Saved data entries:
---*---
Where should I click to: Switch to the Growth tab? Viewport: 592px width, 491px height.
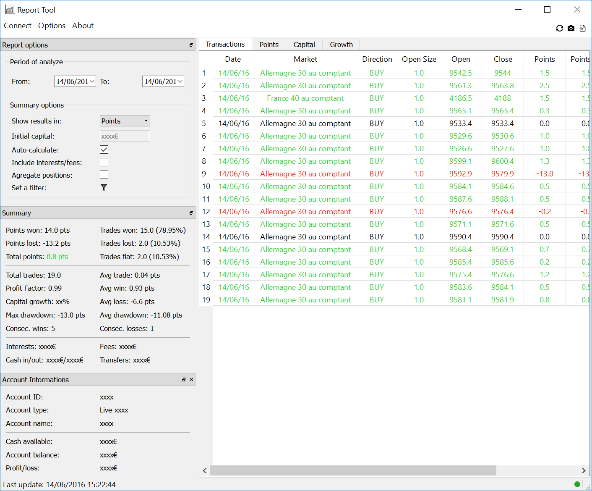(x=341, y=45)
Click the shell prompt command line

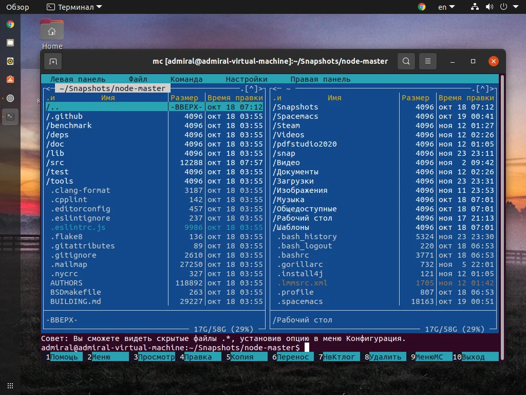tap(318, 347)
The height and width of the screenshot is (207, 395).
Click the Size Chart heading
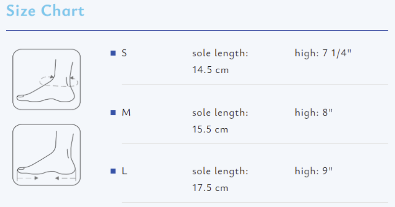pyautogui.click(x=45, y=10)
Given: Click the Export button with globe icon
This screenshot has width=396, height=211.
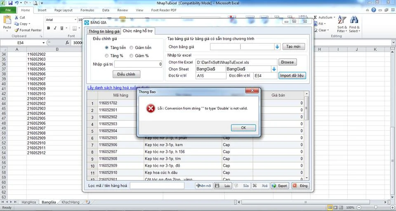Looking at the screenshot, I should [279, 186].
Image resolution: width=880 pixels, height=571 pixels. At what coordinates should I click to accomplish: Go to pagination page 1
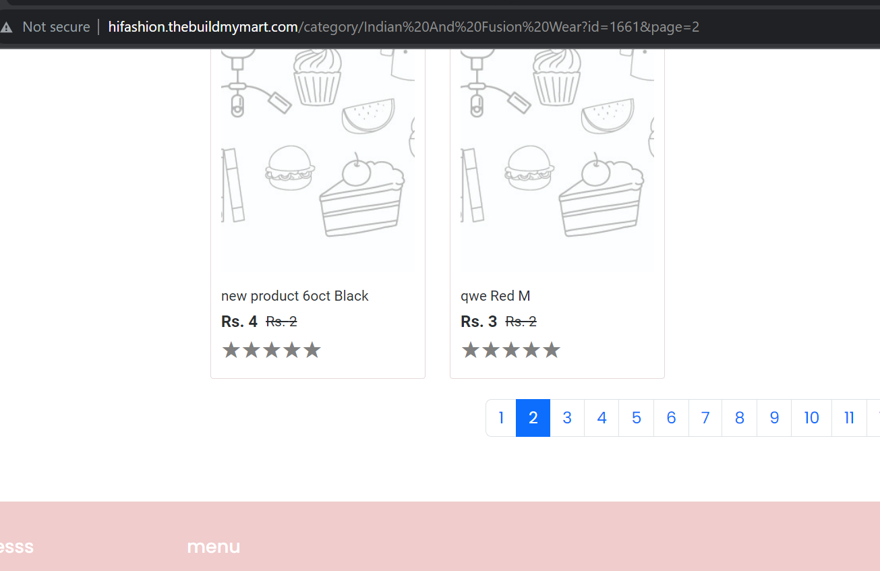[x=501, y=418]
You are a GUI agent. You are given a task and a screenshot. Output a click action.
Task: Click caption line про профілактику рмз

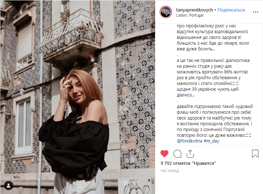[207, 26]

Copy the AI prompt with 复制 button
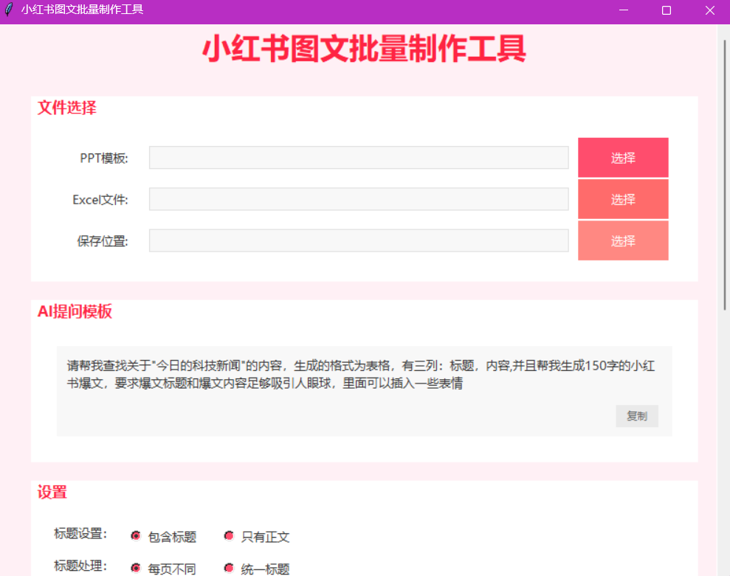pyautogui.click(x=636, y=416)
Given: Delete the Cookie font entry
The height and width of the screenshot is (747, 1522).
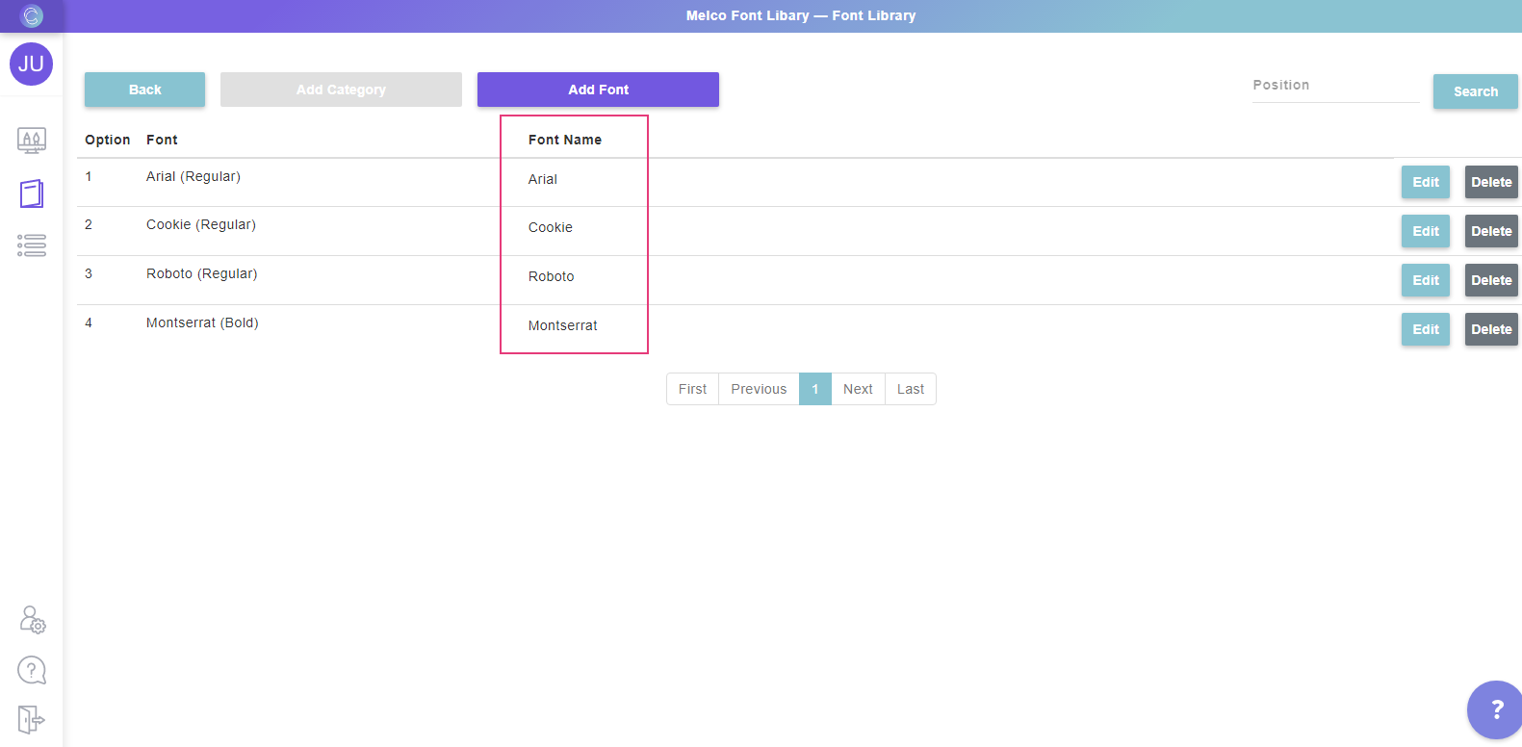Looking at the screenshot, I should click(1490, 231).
---*---
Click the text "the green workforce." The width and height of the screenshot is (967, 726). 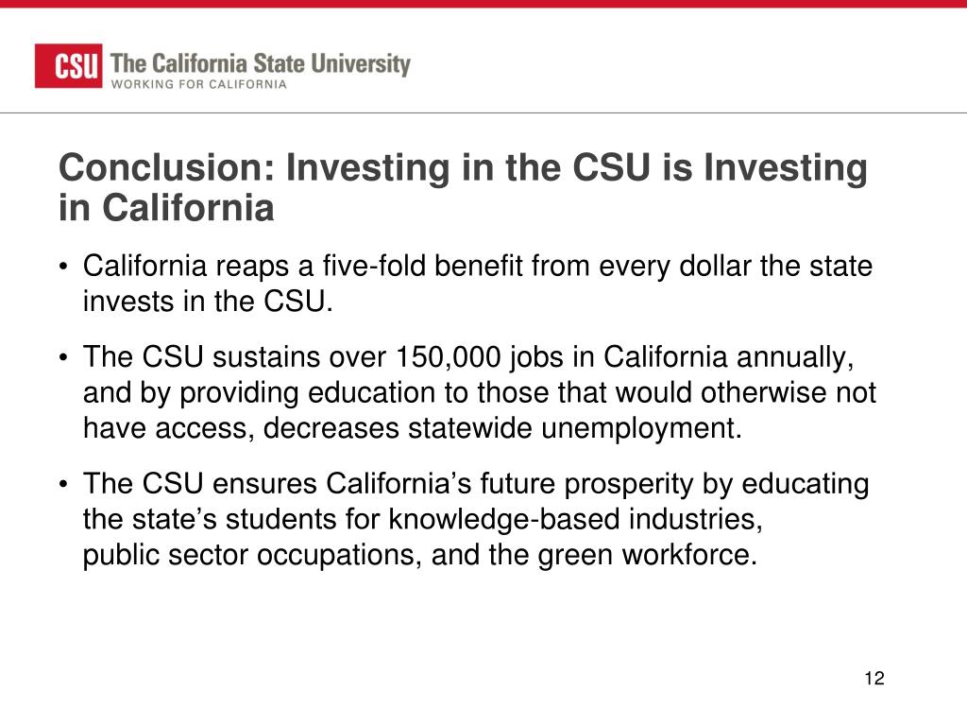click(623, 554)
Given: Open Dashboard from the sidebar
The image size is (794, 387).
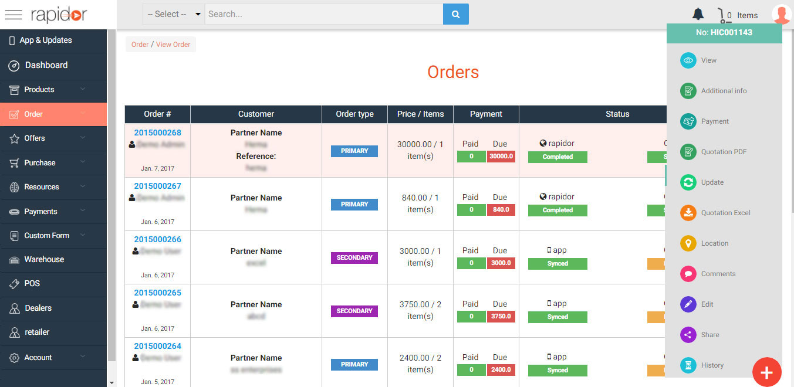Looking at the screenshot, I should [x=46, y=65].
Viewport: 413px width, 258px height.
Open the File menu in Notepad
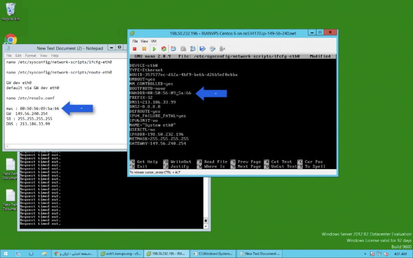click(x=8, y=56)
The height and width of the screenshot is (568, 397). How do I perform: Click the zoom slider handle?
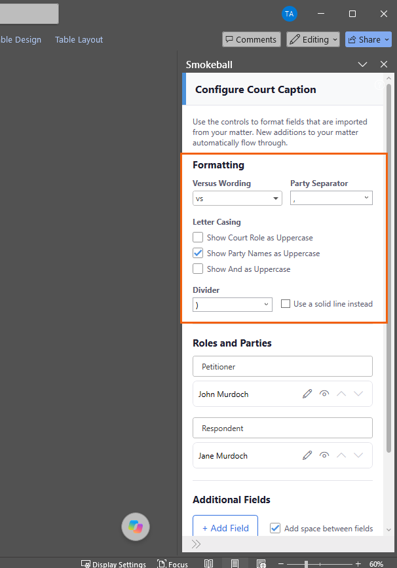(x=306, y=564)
---*---
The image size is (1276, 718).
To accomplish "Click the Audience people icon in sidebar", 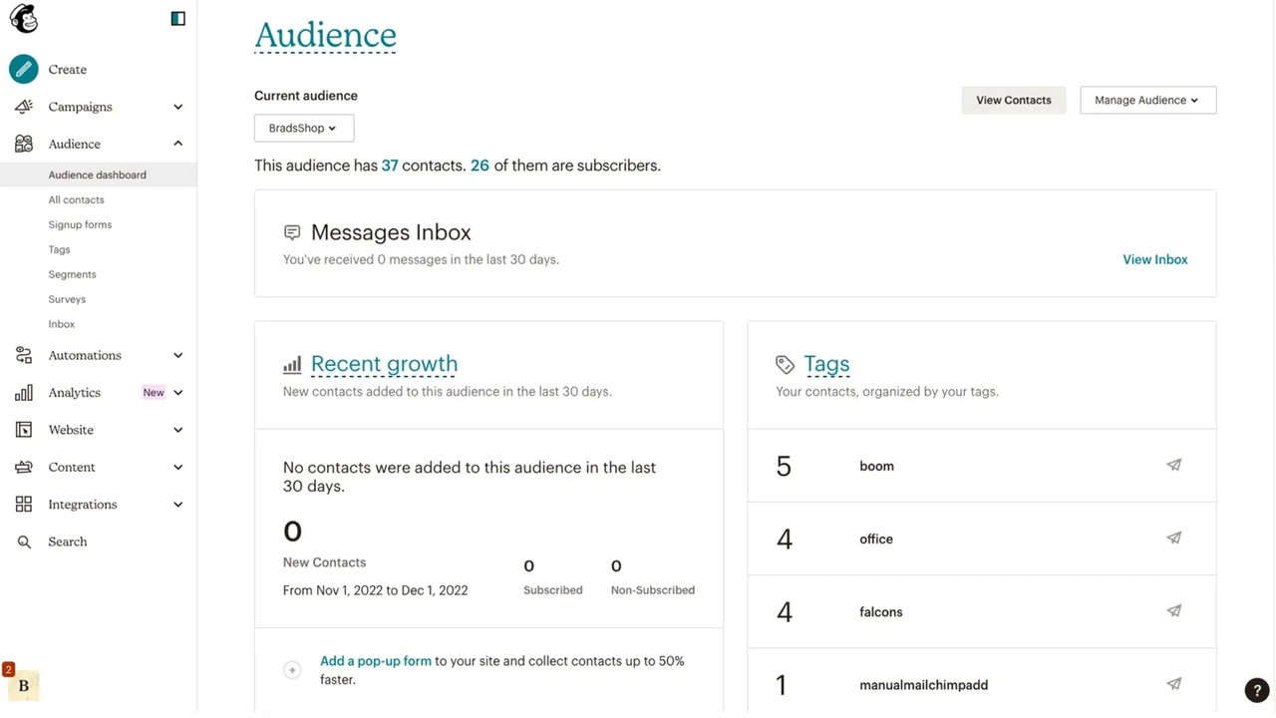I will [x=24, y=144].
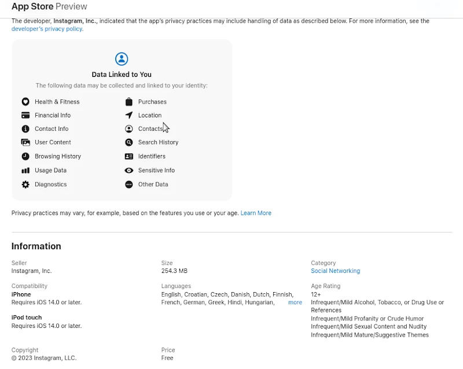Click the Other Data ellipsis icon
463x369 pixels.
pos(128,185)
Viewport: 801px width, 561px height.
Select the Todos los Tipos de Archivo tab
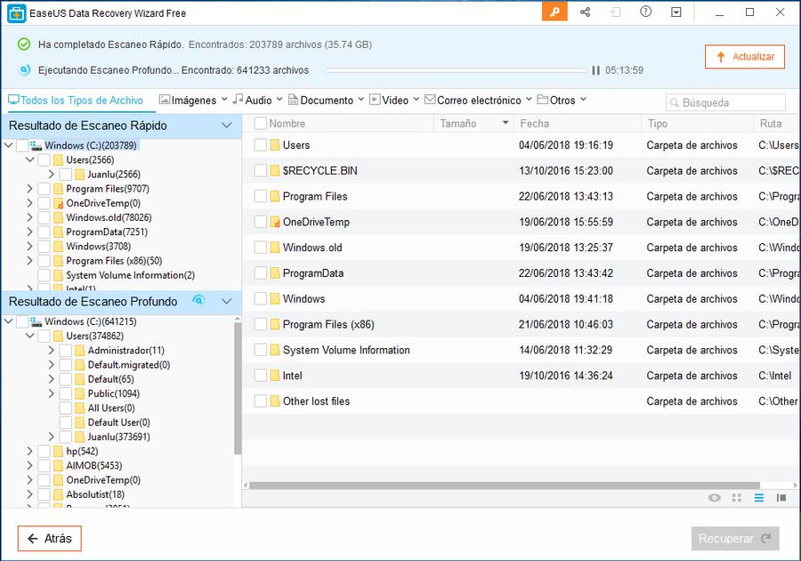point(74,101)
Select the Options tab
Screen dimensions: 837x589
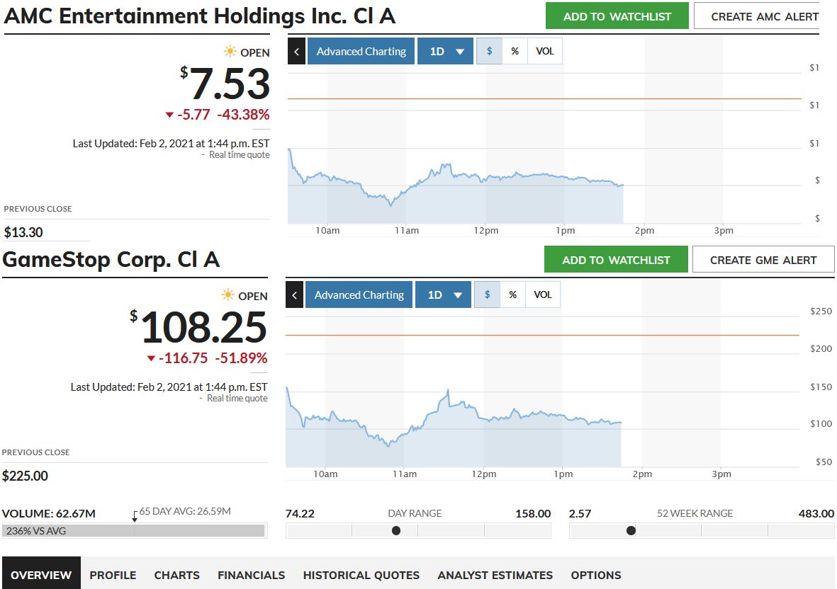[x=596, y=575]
---*---
◆ **Exercise description**: Going by the data above, give back only the lines from the one containing "Where should I" through the one containing "Given: Delete the Cookie font entry", exactly as they stand, both ends included and no images.

◆ **Completed task**:
Where should I click to: Switch to the Growth tab? Viewport: 592px width, 491px height.
(x=341, y=45)
Click the shell prompt command line

tap(318, 347)
The height and width of the screenshot is (207, 395).
Click the Size Chart heading
pyautogui.click(x=45, y=10)
Given: Click the Export button with globe icon
This screenshot has width=396, height=211.
Looking at the screenshot, I should [279, 186].
Image resolution: width=880 pixels, height=571 pixels. At what coordinates should I click to accomplish: Go to pagination page 1
[x=501, y=418]
You are a GUI agent. You are given a task and a screenshot. Output a click action.
Task: Click caption line про профілактику рмз

[207, 26]

Copy the AI prompt with 复制 button
pyautogui.click(x=636, y=416)
Given: Delete the Cookie font entry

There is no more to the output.